Using "fax or telegram" is the solution to contact some services of the Ministry of Labor still affected after the cyberattack

On June 9, the Ministry of Labor made public that its computer system had suffered a cyberattack. The attack —as we learned hours later— was carried out using Ryuk ransomware, an old acquaintance of that ministry ...

... well only three months before, the State Public Employment Service (SEPE) was affected for several weeks by another similar attack, a fact that caused delays in the collection of benefits to thousands of unemployed.

When, at last, the March problem was fully fixed, we were told that the ministry had begun to take steps to reinforce their security. Insufficient measures, judging by the fact that it has now been seen affected again by the same type of malware.
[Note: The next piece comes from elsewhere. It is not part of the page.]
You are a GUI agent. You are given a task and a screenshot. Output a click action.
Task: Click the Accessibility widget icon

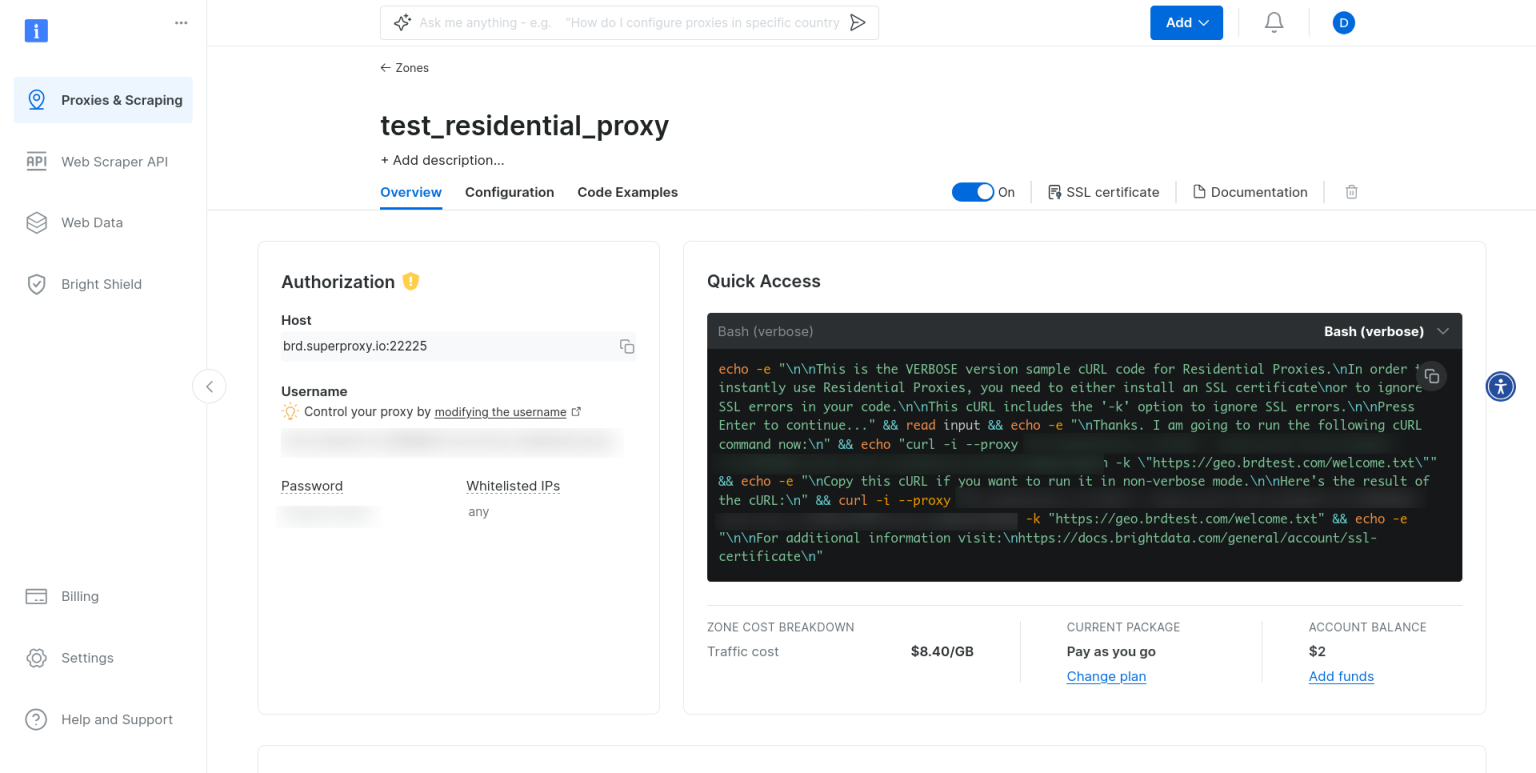tap(1500, 386)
After this second attack, many services were disabled, because the ministry staff could not use its administrative applications or connect to external networks. The officials had to start working from home or from secure networks set up for this purpose.

This is Ryuk, the ransomware that has knocked out SEPE (and that knocked out many others before)

According to sources from the Administration cited by El Mundo, "someone had to click on a link that should not have been and has allowed the computer intruder to access"

No, the Ministry of Labor has not yet recovered

Five days later (on June 14), the Ministry claimed that no group of cybercriminals had asked for ransom, that there had been no data robot, and that the ministry's systems were recovering "little by little" and that it already controlled "almost all" its equipment.

However, on June 17, the newspaper El Economista cited internal ministry sources who affirmed that the committee in charge of planning the reform of the labor law it had not been possible to meet at the headquarters of the Ministry of Labor:

"It has been impossible for them to do their work due to the constant computer problems. They still do not know if the problems will be resolved in the next few days."

Something normal, since those responsible for the National Cryptological Center (dependent on the CNI) they had called the incident "critical" and predicted that - as happened in March - it would take "weeks" to restore all systems.

This morning, digital law expert David Maeztu hung a screenshot of a notice on a website of the regional administration of La Rioja in which it is notified that even now "the Delt @ accident reports communication system is still closed".

In it, users were warned that it was impossible to digitally report such accidents although, fortunately, "will not count the submission deadlines as long as the incidence is maintained ".

Likewise, it is noted that 'urgent communications' could still be carried out through reliable technologies such as email, fax ... and telegram. No Telegram, no.

From Genbeta we have contacted the Ministry of Labor itself to have a complete list of the systems that have been recovered and those that remain inaccessible after the cyberattack, and we will update the article when we have a response.